▶ **Extrait du texte**:
Introduction
Jusqu’à il y a quelques années, le contrôle exercé sur les dépenses locales était un contrôle a priori avant le décaissement effectif axé, essentiellement, sur la régularité juridique de l’opération. A ce titre, étaient vérifiés : la qualité de l’ordonnateur, l’exacte imputation des dépenses au regard du principe de spécialité des crédits, la disponibilité des crédits, la validité de la dette (notamment au regard de la règle du service fait) ou, encore, le caractère libératoire du paiement.
Ce mode de contrôle est, toutefois, apparu anachronique dans le cadre de la LOLF et de la promotion de la logique managériale qui induit une autonomie et une responsabilité accrue des gestionnaires. Aussi, de nouveaux modes de contrôle ont-ils été mis en place dans le cadre desquels les vérifications du comptable public portent sur les opérations les plus importantes et les plus susceptibles de poser un problème.
Le premier est le contrôle hiérarchisé de la dépense (CHD). Ce dispositif vise à rendre les contrôles plus efficaces et plus simples. Il s’agit, là, d’un contrôle qui n’est plus systématique, mais qui est, au contraire, modulé selon une évaluation des risques et fondé sur des sondages.

▶ **Données fournies**:
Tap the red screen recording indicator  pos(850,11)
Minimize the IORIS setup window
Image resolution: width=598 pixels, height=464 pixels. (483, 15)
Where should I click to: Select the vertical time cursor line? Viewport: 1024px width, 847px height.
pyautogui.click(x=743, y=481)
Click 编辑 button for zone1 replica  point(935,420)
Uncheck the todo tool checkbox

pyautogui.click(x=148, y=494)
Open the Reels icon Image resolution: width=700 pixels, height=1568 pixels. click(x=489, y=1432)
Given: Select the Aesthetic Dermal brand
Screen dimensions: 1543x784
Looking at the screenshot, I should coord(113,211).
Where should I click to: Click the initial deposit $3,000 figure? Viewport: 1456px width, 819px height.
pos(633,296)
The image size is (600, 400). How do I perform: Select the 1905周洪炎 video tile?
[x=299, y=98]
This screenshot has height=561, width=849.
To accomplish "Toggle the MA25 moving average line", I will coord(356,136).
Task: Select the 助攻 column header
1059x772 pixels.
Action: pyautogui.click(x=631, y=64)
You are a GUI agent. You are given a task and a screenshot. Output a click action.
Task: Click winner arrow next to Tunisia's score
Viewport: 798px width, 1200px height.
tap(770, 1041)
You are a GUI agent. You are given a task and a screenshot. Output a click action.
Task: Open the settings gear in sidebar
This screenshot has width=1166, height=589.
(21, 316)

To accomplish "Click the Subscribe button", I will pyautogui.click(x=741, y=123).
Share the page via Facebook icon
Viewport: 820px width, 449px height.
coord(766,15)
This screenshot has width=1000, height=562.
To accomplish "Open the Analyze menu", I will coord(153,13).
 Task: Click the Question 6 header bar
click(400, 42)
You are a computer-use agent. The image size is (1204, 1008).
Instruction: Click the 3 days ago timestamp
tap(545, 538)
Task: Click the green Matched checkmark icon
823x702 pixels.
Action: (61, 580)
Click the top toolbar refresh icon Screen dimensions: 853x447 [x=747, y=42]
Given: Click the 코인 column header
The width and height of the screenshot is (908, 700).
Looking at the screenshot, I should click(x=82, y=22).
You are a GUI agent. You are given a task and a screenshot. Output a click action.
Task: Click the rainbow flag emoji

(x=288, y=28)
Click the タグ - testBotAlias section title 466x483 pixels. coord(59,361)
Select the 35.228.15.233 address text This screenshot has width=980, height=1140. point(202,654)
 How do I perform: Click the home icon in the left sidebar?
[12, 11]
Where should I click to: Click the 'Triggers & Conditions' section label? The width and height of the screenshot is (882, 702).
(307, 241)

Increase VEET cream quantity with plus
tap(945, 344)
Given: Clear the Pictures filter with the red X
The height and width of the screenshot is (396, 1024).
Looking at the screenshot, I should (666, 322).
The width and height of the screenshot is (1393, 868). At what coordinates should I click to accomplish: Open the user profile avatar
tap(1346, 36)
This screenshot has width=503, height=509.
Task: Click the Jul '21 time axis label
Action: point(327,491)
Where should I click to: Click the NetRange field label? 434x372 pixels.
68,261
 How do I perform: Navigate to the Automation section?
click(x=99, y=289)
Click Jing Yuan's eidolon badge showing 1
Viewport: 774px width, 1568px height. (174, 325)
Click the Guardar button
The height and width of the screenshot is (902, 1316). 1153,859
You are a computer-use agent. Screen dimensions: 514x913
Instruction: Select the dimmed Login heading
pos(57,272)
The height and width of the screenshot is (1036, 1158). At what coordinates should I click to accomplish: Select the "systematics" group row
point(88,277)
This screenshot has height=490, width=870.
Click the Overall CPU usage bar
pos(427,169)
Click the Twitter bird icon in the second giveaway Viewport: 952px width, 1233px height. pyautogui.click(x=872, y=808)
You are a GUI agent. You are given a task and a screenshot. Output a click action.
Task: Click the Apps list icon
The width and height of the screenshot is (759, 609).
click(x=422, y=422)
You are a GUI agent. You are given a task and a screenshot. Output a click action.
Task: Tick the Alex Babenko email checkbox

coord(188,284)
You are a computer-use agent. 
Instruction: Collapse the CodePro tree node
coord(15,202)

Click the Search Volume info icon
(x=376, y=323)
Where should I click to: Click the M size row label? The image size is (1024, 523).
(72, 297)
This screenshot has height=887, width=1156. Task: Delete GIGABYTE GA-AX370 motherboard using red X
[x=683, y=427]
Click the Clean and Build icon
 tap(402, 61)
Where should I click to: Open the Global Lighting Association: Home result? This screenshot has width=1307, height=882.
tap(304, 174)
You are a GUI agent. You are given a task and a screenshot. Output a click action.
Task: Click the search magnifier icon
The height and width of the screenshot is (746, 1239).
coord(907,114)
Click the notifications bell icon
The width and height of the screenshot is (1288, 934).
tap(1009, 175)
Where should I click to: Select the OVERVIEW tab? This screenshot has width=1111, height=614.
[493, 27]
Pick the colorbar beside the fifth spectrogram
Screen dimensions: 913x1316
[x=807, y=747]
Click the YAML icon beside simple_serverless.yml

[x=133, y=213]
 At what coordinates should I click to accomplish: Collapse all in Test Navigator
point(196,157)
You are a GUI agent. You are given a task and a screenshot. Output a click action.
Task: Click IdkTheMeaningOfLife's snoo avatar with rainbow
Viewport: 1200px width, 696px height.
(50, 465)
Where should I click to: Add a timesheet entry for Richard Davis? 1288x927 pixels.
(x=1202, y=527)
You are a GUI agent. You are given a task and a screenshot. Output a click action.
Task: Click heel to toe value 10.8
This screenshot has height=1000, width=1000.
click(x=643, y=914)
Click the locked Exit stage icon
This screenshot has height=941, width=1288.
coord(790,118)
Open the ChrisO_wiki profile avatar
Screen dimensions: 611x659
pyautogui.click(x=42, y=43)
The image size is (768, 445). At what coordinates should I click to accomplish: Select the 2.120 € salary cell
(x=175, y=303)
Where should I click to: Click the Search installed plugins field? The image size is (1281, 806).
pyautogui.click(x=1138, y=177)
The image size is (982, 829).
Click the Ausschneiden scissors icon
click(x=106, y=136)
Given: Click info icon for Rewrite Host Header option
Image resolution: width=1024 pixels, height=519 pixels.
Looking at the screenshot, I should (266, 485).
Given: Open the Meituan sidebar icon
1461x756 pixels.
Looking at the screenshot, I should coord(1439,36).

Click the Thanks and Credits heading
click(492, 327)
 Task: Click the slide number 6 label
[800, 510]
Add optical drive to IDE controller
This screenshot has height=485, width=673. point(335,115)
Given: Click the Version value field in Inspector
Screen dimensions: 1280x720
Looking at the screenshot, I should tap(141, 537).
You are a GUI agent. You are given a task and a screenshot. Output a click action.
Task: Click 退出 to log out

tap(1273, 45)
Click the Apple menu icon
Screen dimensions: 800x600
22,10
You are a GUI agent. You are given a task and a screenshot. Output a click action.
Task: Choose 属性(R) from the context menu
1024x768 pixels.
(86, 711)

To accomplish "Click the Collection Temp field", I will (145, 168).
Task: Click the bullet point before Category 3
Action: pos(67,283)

▶ **Questions**:
1. Recopiez le texte sur le contrôle des dépenses locales depuis « Introduction » jusqu'à « libératoire du paiement. » inclus.
2. Reprenez le texte sur le contrôle des dépenses locales à partir de sa dernière phrase et poursuivez-le.

▶ **Réponses**:
1.
Introduction
Jusqu’à il y a quelques années, le contrôle exercé sur les dépenses locales était un contrôle a priori avant le décaissement effectif axé, essentiellement, sur la régularité juridique de l’opération. A ce titre, étaient vérifiés : la qualité de l’ordonnateur, l’exacte imputation des dépenses au regard du principe de spécialité des crédits, la disponibilité des crédits, la validité de la dette (notamment au regard de la règle du service fait) ou, encore, le caractère libératoire du paiement.

2.
Deux autres dispositifs, cette fois-ci fondés sur une logique de partenariat entre la collectivité territoriale et le comptable public, existent. Le premier est le contrôle allégé en partenariat (CAP) : celui-ci permet de dispenser certaines opérations de contrôle a priori de la part du comptable public et de la fourniture de pièces justificatives en contrepartie de la garantie d’un bon niveau de contrôle interne au sein de la collectivité. Le second est le service facturier (SFACT) : il s’agit, là, d’une organisation innovante de la chaîne de la dépense qui mutualise les contrôles de l’ordonnateur et du comptable pour limiter leur redondance.
Il convient, donc, d’étudier, dans une première partie, le contrôle hiérarchisé de la dépense (I) et d’analyser, dans une seconde partie, les dispositifs de partenariat (II).
I – Le contrôle hiérarchisé de la dépense
Le CHD fait partie des nouvelles modalités de contrôle de la dépense. Il vise certains objectifs (A) et repose sur une méthodologie spécifique (B).
A - Les objectifs du CHD
Le contrôle hiérarchisé de la dépense vise deux objectifs : permettre des contrôles plus efficaces (1) et plus simples (2).
1 – Premier objectif : rendre les contrôles plus efficaces
Jusqu’à présent, toutes les dépenses étaient contrôlées de la même manière, en exerçant a priori tous les contrôles sur tous les mandats. Le CHD vise à substituer à ce dispositif uniforme une diversité de formules qui permettent de
personnaliser les contrôles en fonction de la réalité des risques et des enjeux : il peut s’agir de moduler le champ des contrôles (contrôle exhaustif / contrôle par sondage), le moment du contrôle (contrôle a priori / contrôle a posteriori) ou son intensité (sur tout ou partie des points de contrôle). Cette nouvelle approche offre trois grands avantages.
Elle permet, d’abord, de proportionner les contrôles aux risques et enjeux, ce qui conduit à recentrer les contrôles sur les dépenses qui présentent les risques et les enjeux les plus importants et à les alléger sur les autres dépenses. Il est, ainsi, possible de concentrer les moyens de contrôle sur les opérations les plus sensibles.
Elle permet, ensuite, de gagner en efficacité en redonnant aux agents comptables la maîtrise de leurs tâches : le CHD réduit, en effet, mécaniquement la charge de contrôle, mais permet, également, de la lisser dans le temps en introduisant la possibilité de contrôles périodiques.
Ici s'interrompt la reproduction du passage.